The 3 step architecture process

This process is inherently iterative.

  1. Define architecture requirements or architectural use cases which are non-functional requirements for the application. Architectural requirements are usually the output of functional requirements. Some example of architectural requirements are performance, security, usability, reliability, scalability, ….
    1. Some constraints ( technology, business, time, development) may be imposed to the architecture for example using Java is a must.
    2. After defining architectural requirements, they should be prioritized.
  2. architecture design: Defining the structure and responsibilities of the components.
    1. Functional requirements > architecture requirements > architecture framework(pattern) > identify components > architecture views/document.

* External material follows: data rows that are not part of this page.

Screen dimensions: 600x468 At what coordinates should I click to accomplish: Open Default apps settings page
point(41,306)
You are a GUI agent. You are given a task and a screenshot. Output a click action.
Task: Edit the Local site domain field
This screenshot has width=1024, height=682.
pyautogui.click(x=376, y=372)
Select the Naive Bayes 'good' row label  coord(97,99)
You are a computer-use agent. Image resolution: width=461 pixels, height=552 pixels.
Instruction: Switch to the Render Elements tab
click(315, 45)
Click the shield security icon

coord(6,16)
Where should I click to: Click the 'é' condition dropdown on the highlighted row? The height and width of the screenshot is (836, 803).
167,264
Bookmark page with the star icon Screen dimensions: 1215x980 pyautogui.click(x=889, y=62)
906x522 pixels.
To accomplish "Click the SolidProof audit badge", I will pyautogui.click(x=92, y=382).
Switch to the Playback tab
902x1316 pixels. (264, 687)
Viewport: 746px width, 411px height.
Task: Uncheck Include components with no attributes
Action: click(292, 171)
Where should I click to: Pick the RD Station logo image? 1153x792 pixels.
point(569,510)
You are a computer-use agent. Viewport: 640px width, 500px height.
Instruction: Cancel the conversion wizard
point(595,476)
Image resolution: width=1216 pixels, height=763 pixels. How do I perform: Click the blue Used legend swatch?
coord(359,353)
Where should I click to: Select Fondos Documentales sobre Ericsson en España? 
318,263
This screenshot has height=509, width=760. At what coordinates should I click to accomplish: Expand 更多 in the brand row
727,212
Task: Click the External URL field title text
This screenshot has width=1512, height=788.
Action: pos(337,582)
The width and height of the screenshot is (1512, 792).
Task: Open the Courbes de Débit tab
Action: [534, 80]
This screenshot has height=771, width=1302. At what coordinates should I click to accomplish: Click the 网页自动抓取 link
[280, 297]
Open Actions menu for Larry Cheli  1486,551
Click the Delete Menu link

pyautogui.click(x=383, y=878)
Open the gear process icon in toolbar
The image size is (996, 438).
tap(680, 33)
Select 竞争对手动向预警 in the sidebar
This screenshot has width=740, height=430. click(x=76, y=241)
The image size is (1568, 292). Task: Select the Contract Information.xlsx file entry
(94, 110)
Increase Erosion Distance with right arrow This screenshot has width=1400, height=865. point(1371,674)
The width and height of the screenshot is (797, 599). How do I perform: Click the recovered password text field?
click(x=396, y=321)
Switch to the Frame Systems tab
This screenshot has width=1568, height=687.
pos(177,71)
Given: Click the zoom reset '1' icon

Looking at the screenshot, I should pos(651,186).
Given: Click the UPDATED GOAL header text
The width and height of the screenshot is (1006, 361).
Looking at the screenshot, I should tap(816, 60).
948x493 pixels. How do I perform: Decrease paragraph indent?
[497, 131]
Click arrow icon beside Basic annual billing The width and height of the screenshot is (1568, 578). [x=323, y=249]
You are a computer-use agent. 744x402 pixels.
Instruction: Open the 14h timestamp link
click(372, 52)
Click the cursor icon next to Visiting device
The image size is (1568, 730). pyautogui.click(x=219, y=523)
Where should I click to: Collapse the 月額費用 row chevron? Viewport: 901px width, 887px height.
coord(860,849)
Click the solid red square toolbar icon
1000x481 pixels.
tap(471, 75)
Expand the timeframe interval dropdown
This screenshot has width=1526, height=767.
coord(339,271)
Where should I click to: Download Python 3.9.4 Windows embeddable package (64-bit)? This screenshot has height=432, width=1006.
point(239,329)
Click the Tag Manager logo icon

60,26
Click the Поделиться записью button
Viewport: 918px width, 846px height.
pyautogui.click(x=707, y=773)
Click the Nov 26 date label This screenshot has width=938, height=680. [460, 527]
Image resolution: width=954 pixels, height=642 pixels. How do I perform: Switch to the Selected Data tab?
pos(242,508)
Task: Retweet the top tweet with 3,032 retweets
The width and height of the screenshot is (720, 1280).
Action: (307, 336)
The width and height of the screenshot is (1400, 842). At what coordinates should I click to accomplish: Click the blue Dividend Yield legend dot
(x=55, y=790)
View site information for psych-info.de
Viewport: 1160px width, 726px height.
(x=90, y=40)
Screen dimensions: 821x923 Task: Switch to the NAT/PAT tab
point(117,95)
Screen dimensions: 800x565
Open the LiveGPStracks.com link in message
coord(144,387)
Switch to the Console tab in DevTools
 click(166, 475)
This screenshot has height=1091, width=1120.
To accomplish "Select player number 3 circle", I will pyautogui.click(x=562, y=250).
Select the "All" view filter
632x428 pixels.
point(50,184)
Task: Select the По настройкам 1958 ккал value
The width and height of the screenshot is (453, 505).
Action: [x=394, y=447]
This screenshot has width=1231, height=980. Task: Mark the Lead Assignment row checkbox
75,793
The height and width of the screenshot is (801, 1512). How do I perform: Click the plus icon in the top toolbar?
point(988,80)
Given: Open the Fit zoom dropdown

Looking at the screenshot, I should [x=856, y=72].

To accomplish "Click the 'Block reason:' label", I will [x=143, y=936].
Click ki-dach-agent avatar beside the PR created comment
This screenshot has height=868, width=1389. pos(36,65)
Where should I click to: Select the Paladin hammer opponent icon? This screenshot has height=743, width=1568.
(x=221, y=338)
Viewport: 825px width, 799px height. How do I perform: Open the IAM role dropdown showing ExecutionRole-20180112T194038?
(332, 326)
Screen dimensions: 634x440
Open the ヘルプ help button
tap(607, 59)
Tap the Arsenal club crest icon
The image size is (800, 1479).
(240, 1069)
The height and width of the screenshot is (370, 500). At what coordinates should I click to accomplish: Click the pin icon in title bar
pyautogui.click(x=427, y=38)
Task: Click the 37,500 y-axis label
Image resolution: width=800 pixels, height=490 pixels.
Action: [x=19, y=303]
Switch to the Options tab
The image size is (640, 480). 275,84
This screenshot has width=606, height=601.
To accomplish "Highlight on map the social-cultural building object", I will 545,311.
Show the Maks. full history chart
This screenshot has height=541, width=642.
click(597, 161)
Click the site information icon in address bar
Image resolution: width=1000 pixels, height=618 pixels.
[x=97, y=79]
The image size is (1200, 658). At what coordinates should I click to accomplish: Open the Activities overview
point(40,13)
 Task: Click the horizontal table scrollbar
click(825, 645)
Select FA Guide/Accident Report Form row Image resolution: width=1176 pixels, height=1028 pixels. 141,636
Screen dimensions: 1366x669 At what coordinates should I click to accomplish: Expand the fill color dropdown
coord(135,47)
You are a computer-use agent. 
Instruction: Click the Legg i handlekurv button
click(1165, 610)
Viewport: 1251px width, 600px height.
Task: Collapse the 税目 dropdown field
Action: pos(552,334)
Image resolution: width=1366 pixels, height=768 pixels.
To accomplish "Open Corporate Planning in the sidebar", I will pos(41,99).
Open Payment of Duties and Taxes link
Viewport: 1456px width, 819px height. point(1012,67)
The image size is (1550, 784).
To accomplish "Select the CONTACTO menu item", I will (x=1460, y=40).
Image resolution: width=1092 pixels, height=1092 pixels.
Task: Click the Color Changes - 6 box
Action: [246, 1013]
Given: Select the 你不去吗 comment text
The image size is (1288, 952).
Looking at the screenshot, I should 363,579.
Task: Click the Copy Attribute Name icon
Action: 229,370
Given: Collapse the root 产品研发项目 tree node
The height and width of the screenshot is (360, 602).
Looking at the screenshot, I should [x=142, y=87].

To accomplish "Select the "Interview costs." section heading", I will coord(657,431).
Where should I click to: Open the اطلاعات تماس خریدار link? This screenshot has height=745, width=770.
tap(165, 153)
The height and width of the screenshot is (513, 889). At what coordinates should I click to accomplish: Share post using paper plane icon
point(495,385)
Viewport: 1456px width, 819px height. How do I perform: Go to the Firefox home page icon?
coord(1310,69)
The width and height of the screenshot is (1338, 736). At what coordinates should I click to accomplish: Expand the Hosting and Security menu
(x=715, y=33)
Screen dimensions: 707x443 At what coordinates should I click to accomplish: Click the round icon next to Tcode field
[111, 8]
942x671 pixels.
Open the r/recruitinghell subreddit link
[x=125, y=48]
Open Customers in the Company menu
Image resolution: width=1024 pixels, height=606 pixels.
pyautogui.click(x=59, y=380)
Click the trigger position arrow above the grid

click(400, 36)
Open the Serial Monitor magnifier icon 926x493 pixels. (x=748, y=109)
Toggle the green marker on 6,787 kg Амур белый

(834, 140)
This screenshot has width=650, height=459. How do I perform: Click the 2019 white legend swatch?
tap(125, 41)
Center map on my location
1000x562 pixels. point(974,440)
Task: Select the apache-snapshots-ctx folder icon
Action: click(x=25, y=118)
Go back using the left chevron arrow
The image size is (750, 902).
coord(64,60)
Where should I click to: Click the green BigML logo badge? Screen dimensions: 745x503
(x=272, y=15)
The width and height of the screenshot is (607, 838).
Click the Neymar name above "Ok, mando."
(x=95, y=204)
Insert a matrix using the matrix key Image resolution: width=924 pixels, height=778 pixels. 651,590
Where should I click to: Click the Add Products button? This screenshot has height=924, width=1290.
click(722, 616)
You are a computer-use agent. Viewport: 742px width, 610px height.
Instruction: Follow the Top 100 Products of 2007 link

    2. The architecture framework can be chosen among: n-tier, messaging, pipe and filter, publish-subscriber, broker, process coordinator, …
    3. Once an overall architecture framework has been selected, based on one or more architecture patterns, the next task is to define the major components that will comprise the design, their interfaces, responsibilities, dependencies, …
    4. Some tips for component design: minimize dependencies, minimize calls between components, …
  3. validation: Testing the architecture can be done using either
    1. Scenarios: Are a set of question/answers that discuss architectural concerns and aim to highlight the consequences of the architectural decisions that are encapsulated in the design. For example for "Availability" quality attribute, the stimulus (question) is "what if email queue fails?" and the answer will be "restart". This type of question/answer can detect, to some extend, issues with the architecture in advance.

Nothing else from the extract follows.